→ Exercise
Output, exactly and with no pictures, the line that contains "Select the CG43061-RA transcript arrow" and every line that comes after it in the data below, the last one included.

---------- Information shown ----------

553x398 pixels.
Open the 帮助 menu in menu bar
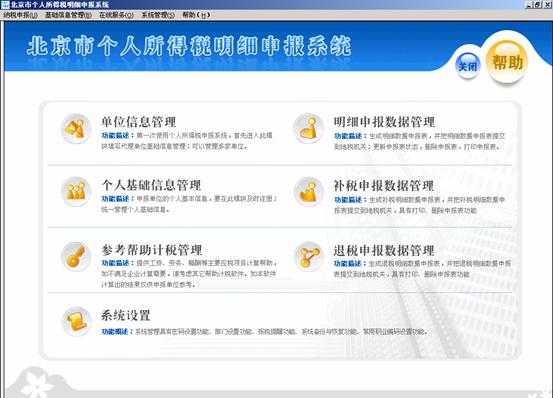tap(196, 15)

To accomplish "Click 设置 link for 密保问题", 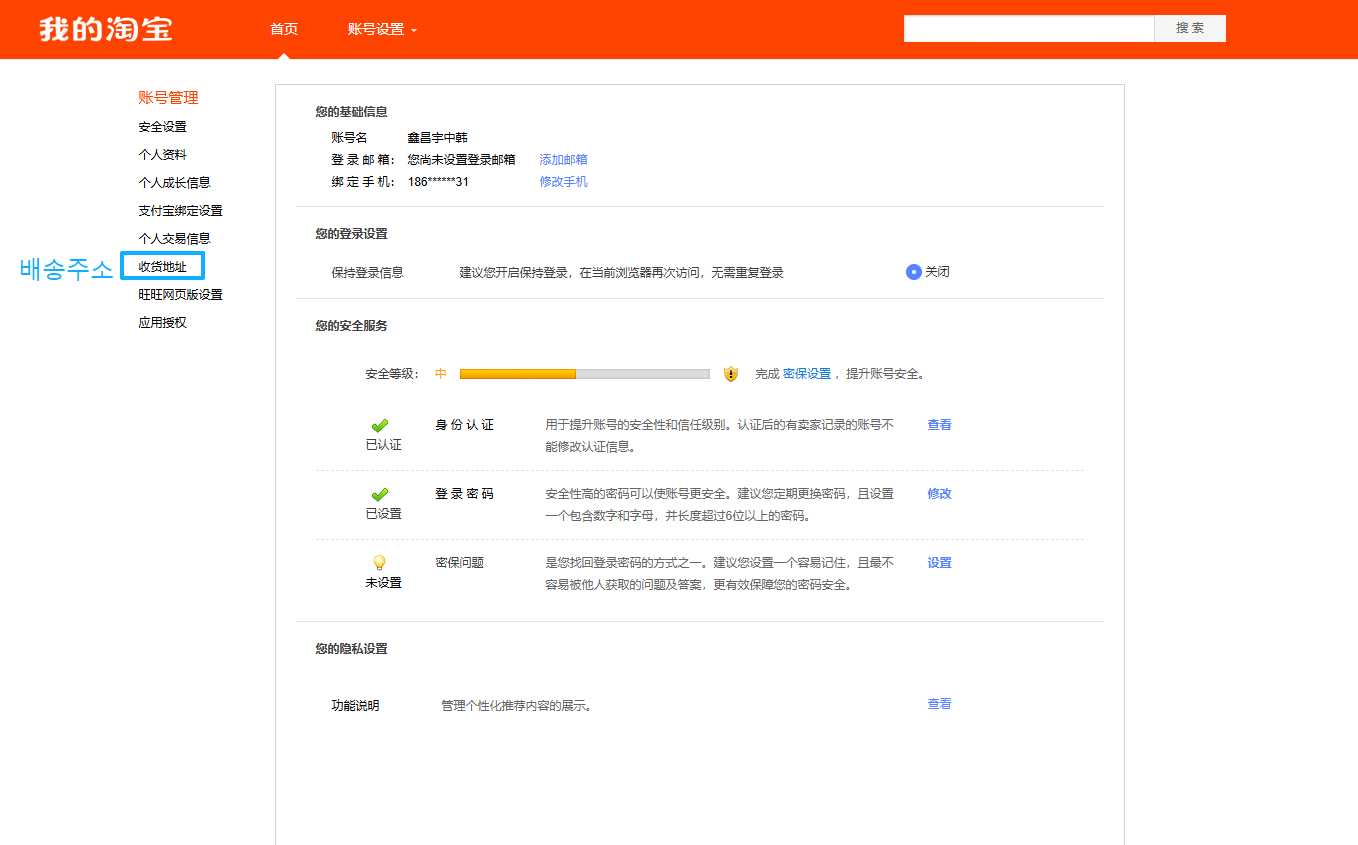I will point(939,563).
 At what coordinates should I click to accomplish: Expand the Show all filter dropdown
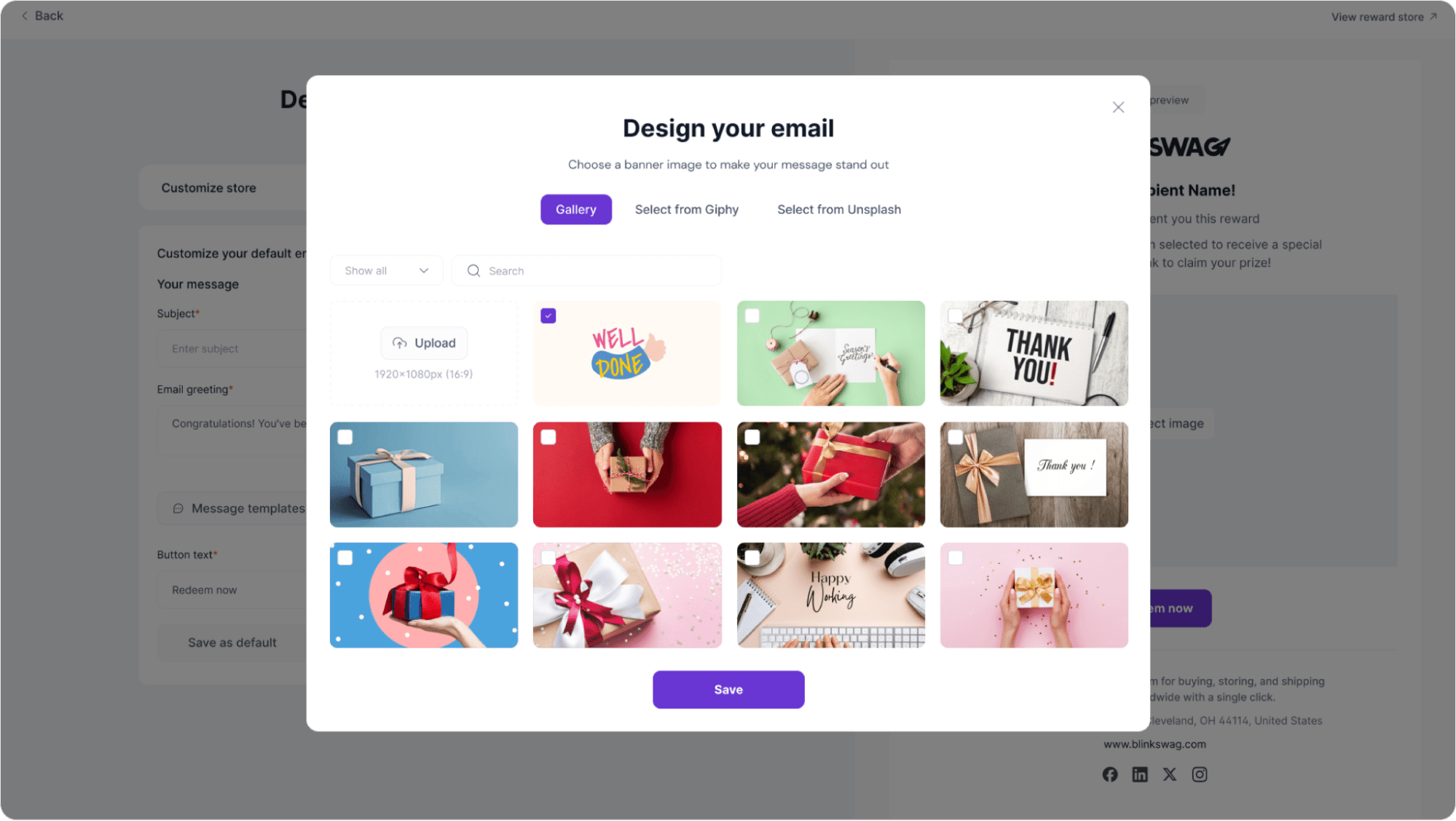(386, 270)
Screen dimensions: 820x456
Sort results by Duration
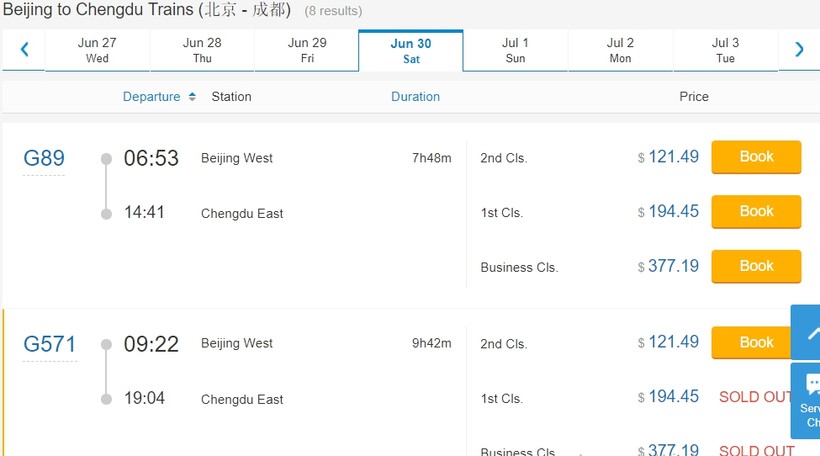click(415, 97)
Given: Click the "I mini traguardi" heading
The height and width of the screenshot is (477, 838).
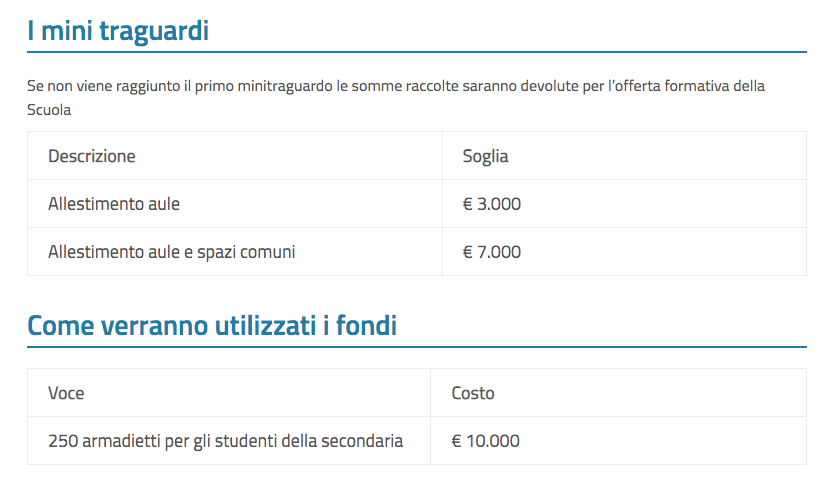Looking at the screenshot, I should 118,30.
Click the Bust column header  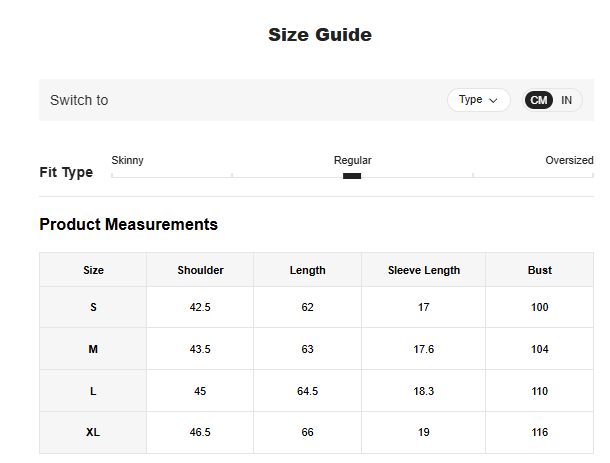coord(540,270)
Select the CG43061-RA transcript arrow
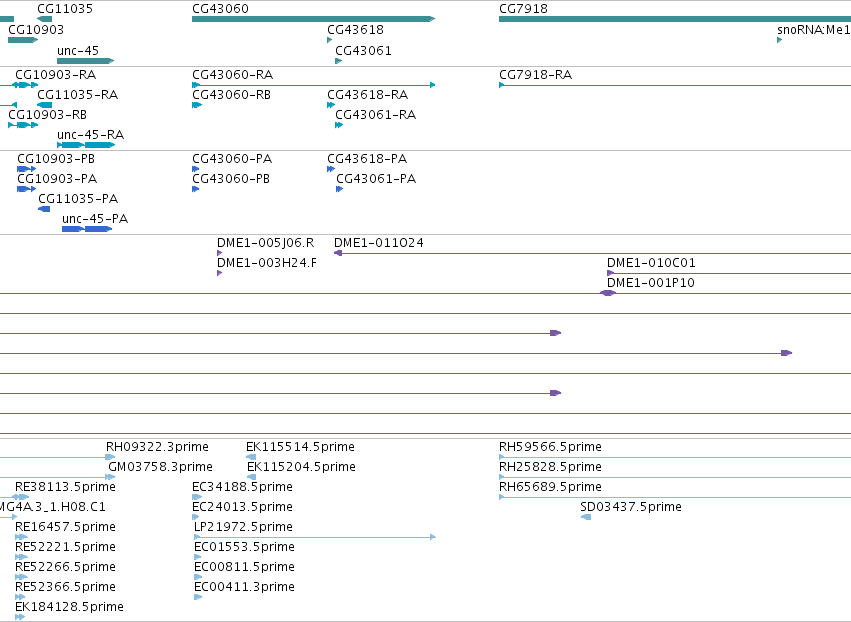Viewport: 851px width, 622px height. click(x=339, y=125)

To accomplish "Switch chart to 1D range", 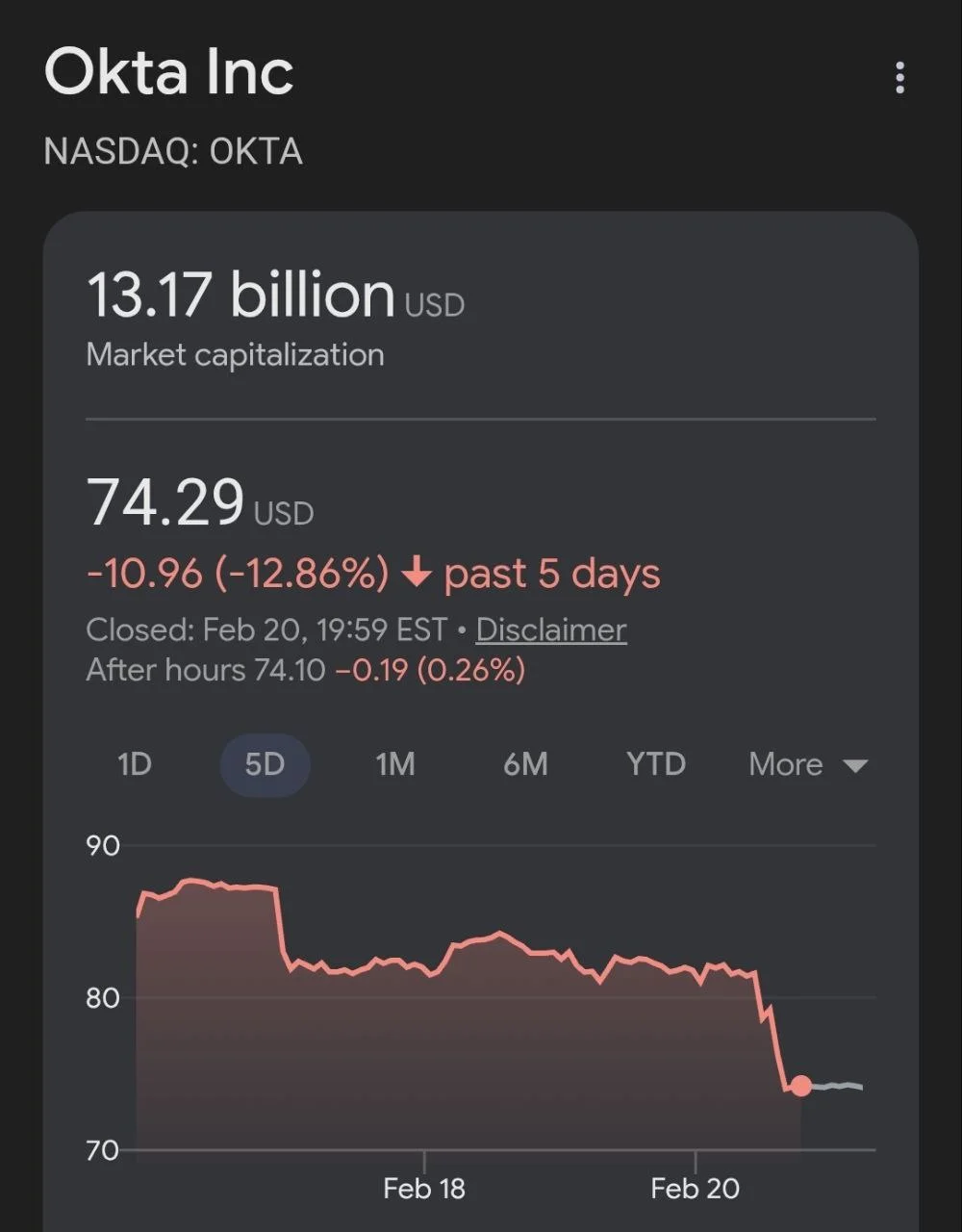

----------

→ Result of the exercise
Select the CG43061-RA transcript arrow
Viewport: 851px width, 622px height. click(x=339, y=125)

To accomplish "Switch chart to 1D range", 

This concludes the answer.